Dentre os problemas da educação no Brasil, o alto índice do analfabetismo é o mais grave. Em noticiários no início desta década divulgou-se a diminuição da alta taxa de analfabetos em decorrência da morte de pessoas idosas, onde se encontraria o maior número.
Colocar no papel mais algumas teorias a respeito deste assunto até que não é tão difícil. Complicação surge quando as sugestões precisam ser efetivadas no dia-a-dia. Mas, por maiores que sejam as dificuldades, trata-se de problema básico, que precisa ser solucionado para que o país tenha mão-de-obra qualificada e alcance o desenvolvimento sócio-econômico.
É lastimável e vergonhoso que o Brasil seja o País com maior percentual de analfabetismo da América Latina. Para mudar este quadro é necessário uma ação imediata do governo e da sociedade, especialmente dos empresários. Ao governo caberia permitir que os funcionários estudassem nas próprias empresas, o que já acontece em algumas bem poucas! sem a obrigação de frequentar diária e obrigatoriamente as escolas. Aos empresários restaria dividir os encargos financeiros com os funcionários, adequando os horários. Neste caso, financiariam o material, ficando o funcionário obrigado a ressarcir após a conclusão do curso ou quando saísse da empresa.
Paralelo a essa alternativa, seria sensato e muito bem-vindo a melhoria da qualidade do ensino das escolas públicas básicas para todas as crianças, evitando a formação de adultos analfabetos. A imprensa precisaria contribuir com mais debates, ajudando o povo brasileiro a pensar e a se dedicar mais à educação, o que atualmente não tem ocorrido.
Os sindicatos, todas as igrejas, condomínios, sociedades civis podem participar para acabar com a praga do analfabetismo.
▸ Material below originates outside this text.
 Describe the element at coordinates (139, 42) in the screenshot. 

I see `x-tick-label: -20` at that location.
Podem, a exemplo da Rede Globo, agrupar pessoas para estudo à distância, com a realização periódica de provas pelas Secretarias Estaduais de Educação, com procedimento semelhante ao atual chamado eliminação de matérias. Também poderiam permitir que as prefeituras realizassem as provas, mas sempre supervisionadas pelo Estado para evitar corrupção.
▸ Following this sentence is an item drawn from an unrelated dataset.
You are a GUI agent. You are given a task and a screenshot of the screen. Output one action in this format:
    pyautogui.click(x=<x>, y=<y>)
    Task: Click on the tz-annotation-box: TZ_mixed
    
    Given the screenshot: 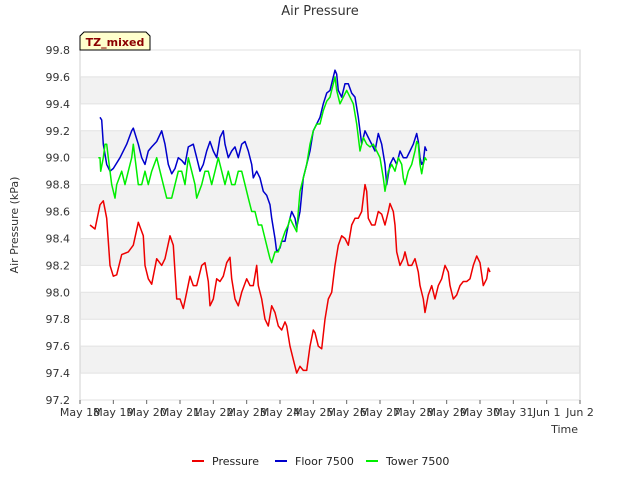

Vários meios de alfabetizar existem. As próprias famílias poderiam pressionar os seus analfabetos a estudar. Valorizar a educação pelo conhecimento e não apenas para melhorar de emprego e financeiramente, como ocorre hoje, principalmente pelos agentes da Educação, da Administração Pública em geral e por parlamentares.
Relacionar os problemas sociais brasileiros seria impossível para qualquer pessoa normal. Mas com certeza muitos seriam amenizados se as pessoas tivessem uma escolaridade melhor e consequentemente mais esclarecimento. Muitos poderiam alegar que isso ''não enche barriga'', mas o erro também não alimenta ninguém, a não ser de ignorância. Seria preciso assistir menos às ''loiras'' da televisão e passarmos a ler mais. Você tem três saídas: Participar! Participar! ou Participar! E a saída para o Brasil seria Educação! Educação! Educação!